HIGHLIGHTS
- Completion of the placement offer – Received firm commitments from sophisticated investors and clients of GBA Capital Pty Ltd to raise A$400,000 in new shares to be issued at the Company’s last traded price of $0.005 per share.
- Placement details – Installation should be carried out as follows:
- 80,000,000 new shares to be issued in accordance with AuKing’s existing placement capacity under ASX Listing Rule 7.1A;
- 40,000,000 new free-closing options with an exercise price of $0.006 and ending on December 31, 2026 (“$0.006 Options”), to be issued upon approval at a forthcoming extraordinary general meeting to be convened by the Company.
- Use of Funds – Funds are raised for working capital purposes upon payment of the placement costs.
- Head manager – The placement was managed by GBA Capital Pty Ltd (GBA).
Placement details
AuKing has received binding commitments for a placement to sophisticated investors and clients of GBA Capital Pty Ltd, consisting of 80,000,000 new, fully paid ordinary shares in the Company at an issue price of $0.005 per share (“Placing Shares”), together with free options to raise A$400,000 (before issuance costs).
The placement will be completed by the Company using its existing share placement capacity under ASX Listing Rule 7.1A.
The Placing also includes the offer, subject to shareholder approval, of free attaching options (“Placing Options”), to be issued on the basis of one option for every two Placing Shares issued (being a total of 40,000,000 options) with an exercise price of $0.006 and ending on December 31, 2026 (“$0.006 Options”).

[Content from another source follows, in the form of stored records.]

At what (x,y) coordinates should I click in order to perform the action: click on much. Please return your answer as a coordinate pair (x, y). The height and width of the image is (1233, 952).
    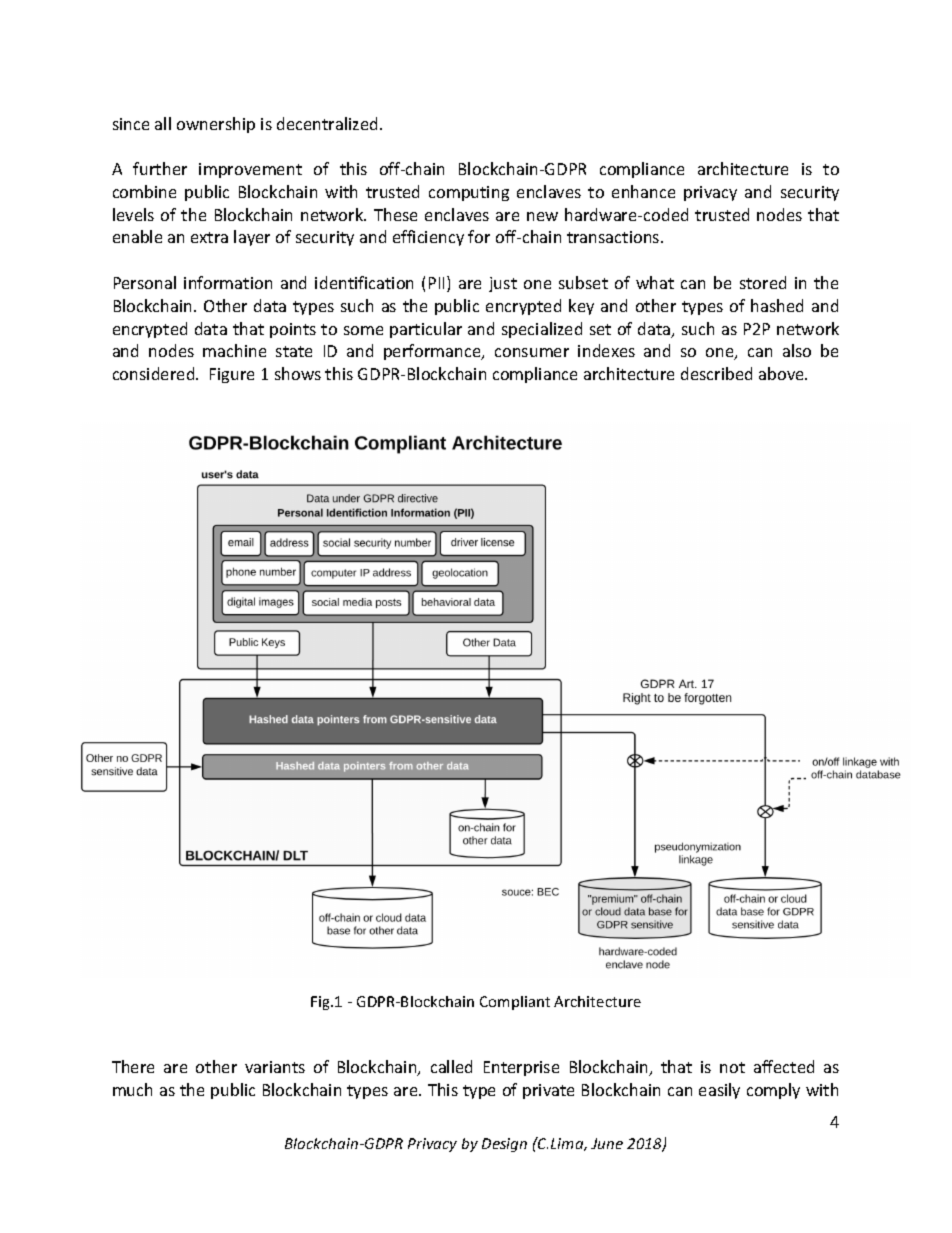
    Looking at the image, I should click on (132, 1089).
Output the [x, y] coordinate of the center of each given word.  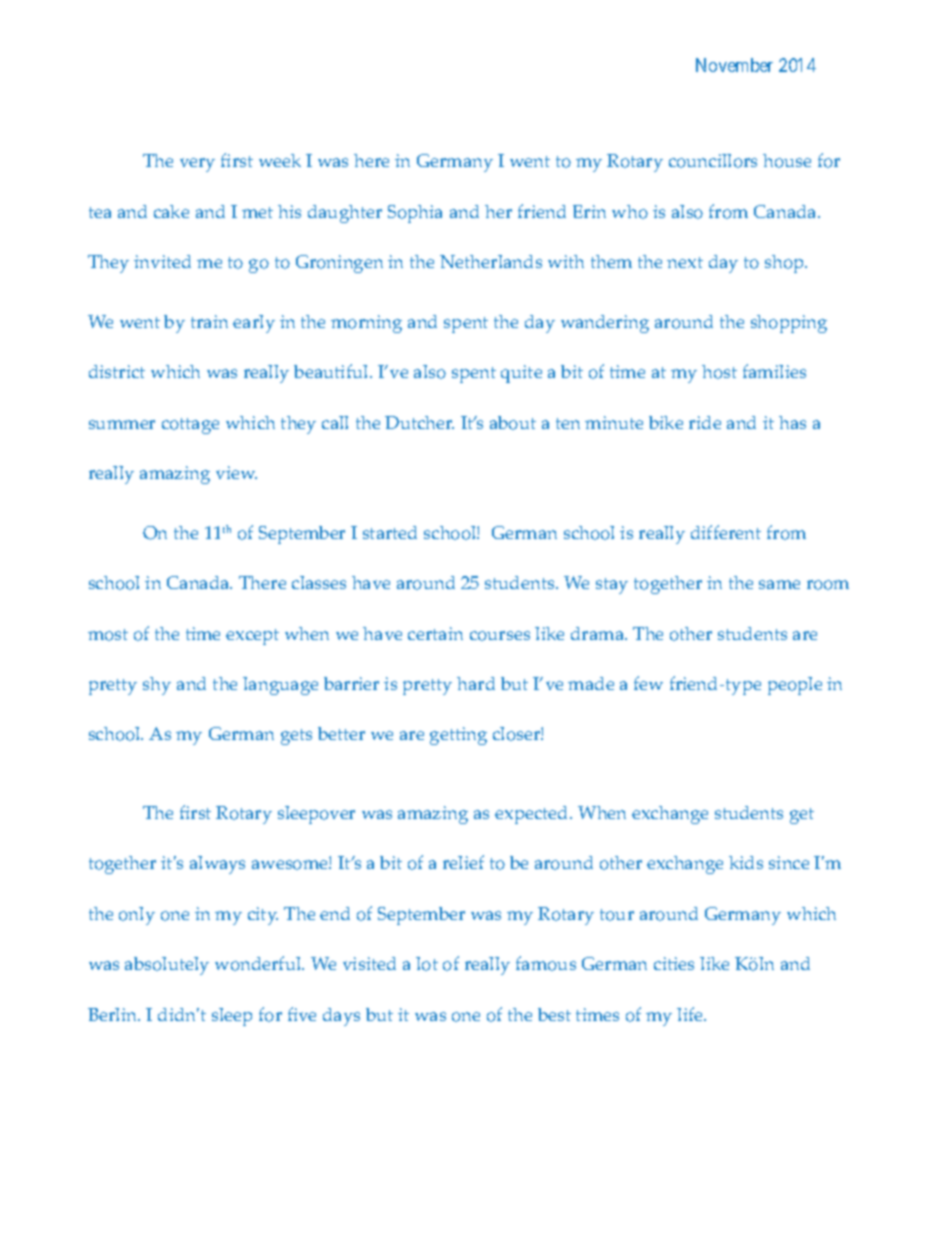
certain [435, 633]
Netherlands [491, 261]
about [513, 423]
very [197, 165]
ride [705, 422]
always [217, 865]
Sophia [415, 214]
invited [162, 261]
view [236, 472]
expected [533, 815]
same [779, 584]
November [734, 65]
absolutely [167, 966]
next [685, 262]
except [252, 637]
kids [746, 862]
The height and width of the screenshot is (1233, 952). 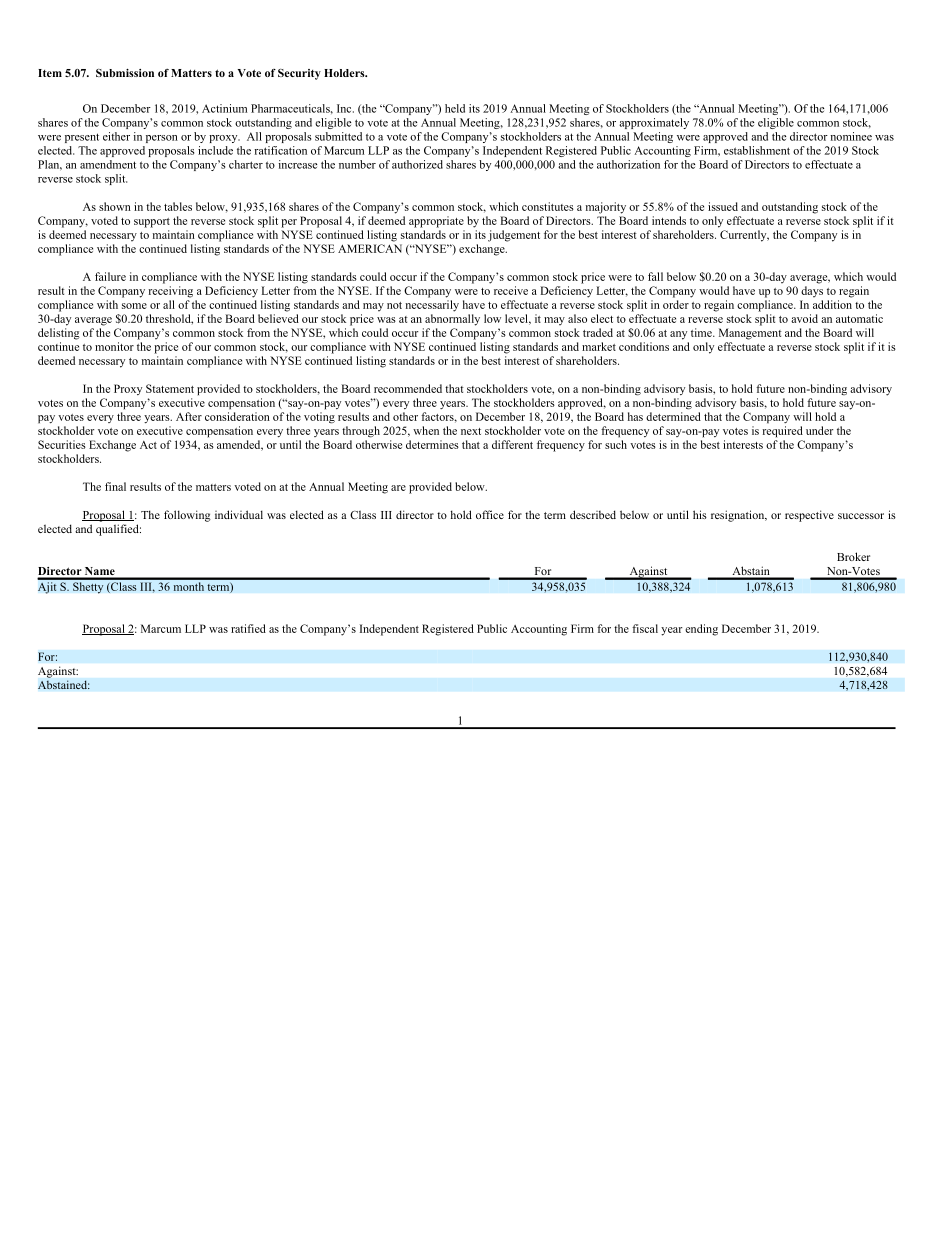 I want to click on approximately, so click(x=654, y=123).
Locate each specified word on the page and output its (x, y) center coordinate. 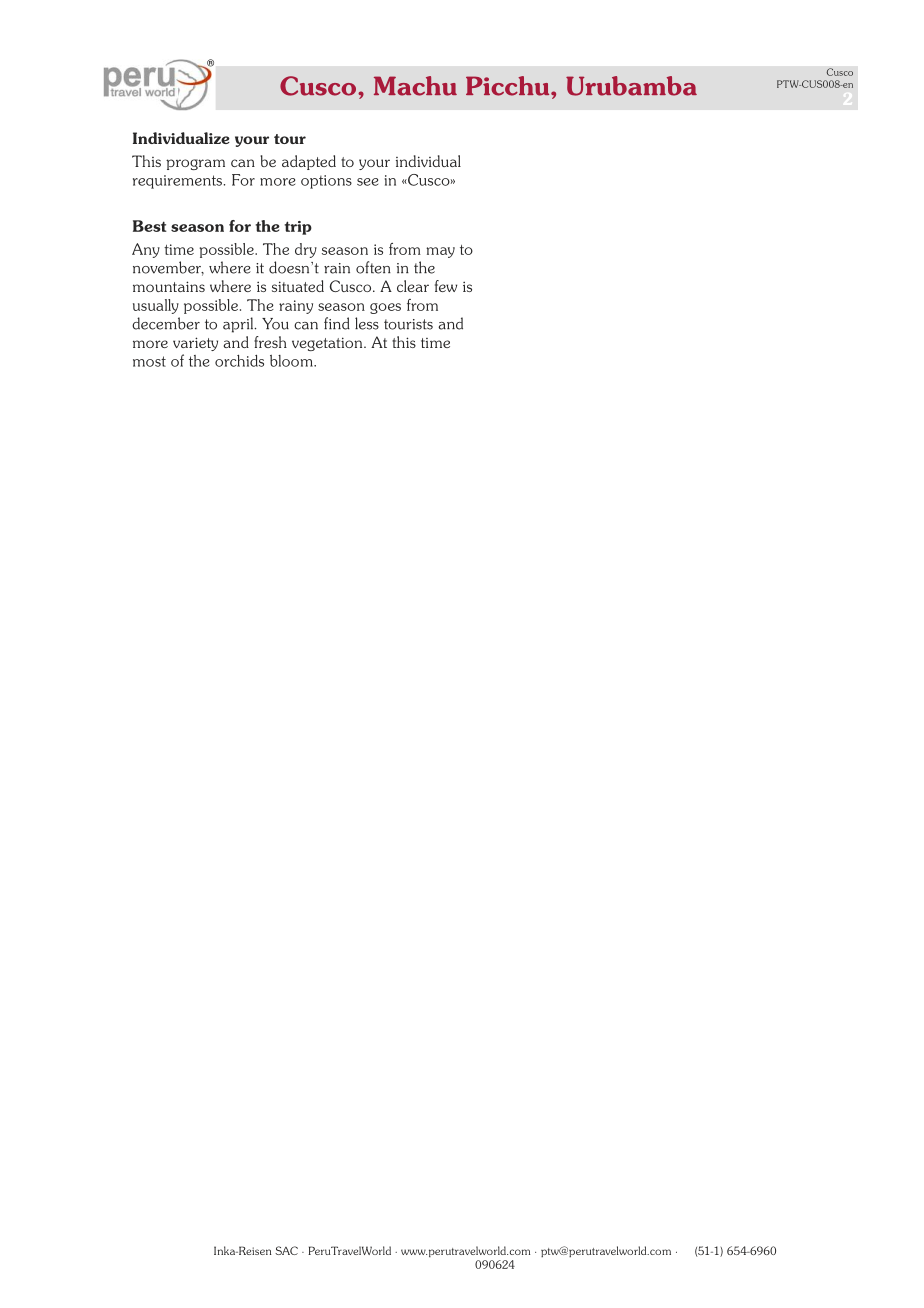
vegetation (328, 344)
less (367, 323)
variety (195, 344)
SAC (286, 1250)
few (446, 286)
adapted (309, 162)
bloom (292, 361)
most (149, 361)
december (166, 323)
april (239, 325)
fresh (270, 342)
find (337, 323)
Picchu (509, 86)
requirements (177, 182)
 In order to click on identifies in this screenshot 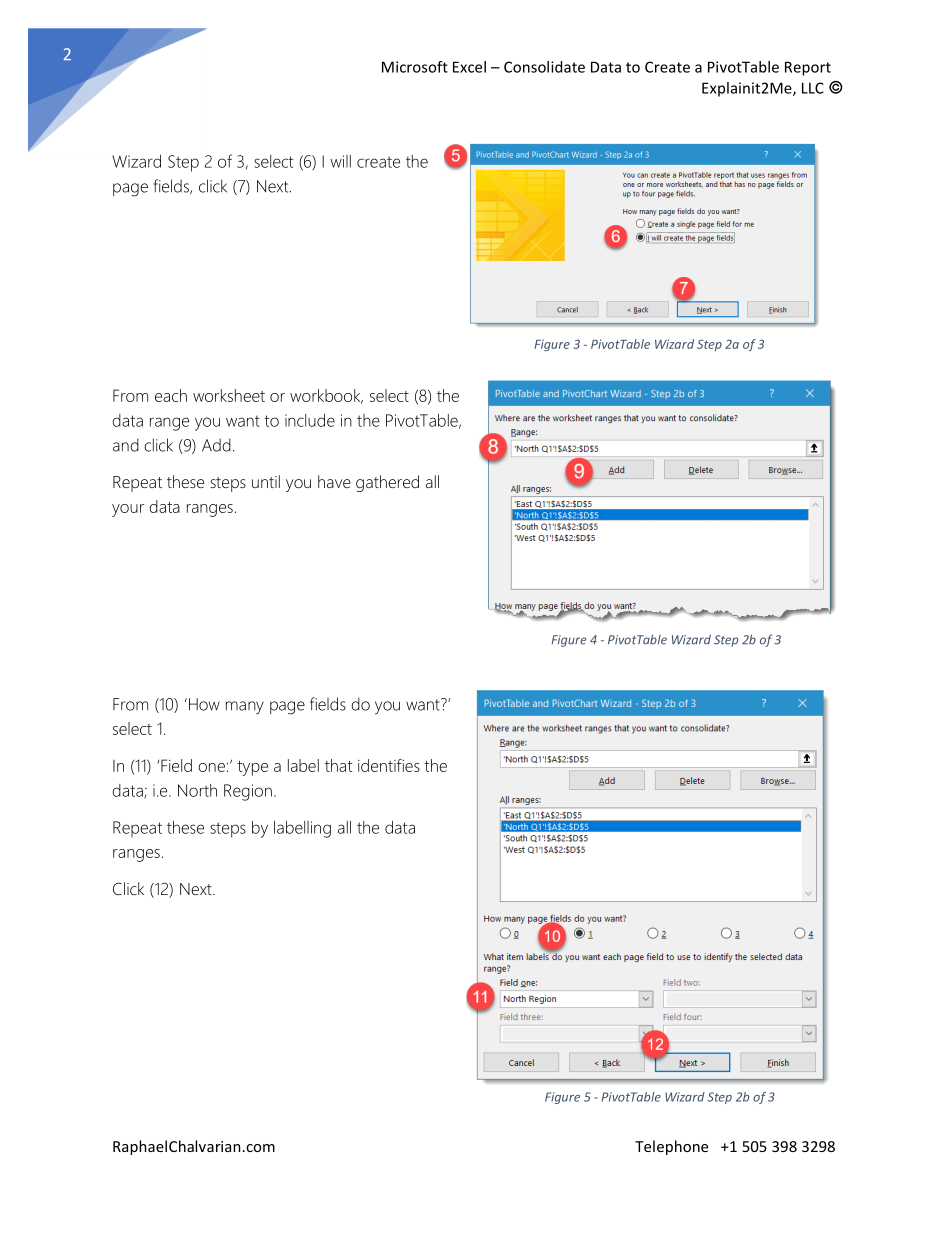, I will do `click(389, 765)`.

The funds received by the Company under the Placing are to be used for the following purposes:
- Working capital; And
- Installation costs.
GBA Capital acted as Lead Manager for the Placement and will be remunerated as follows:
- A capital increase fee of 6% on all funds raised in the context of the Placement; And
- A total of 10,000,000 $0.006 options are to be issued subject to approval by AuKing shareholders.
The Company proposes to convene an extraordinary general meeting in January 2026 (“EGM”) for the purpose of seeking shareholder approval of the proposed issued options contemplated by the Placement and to the Lead Manager.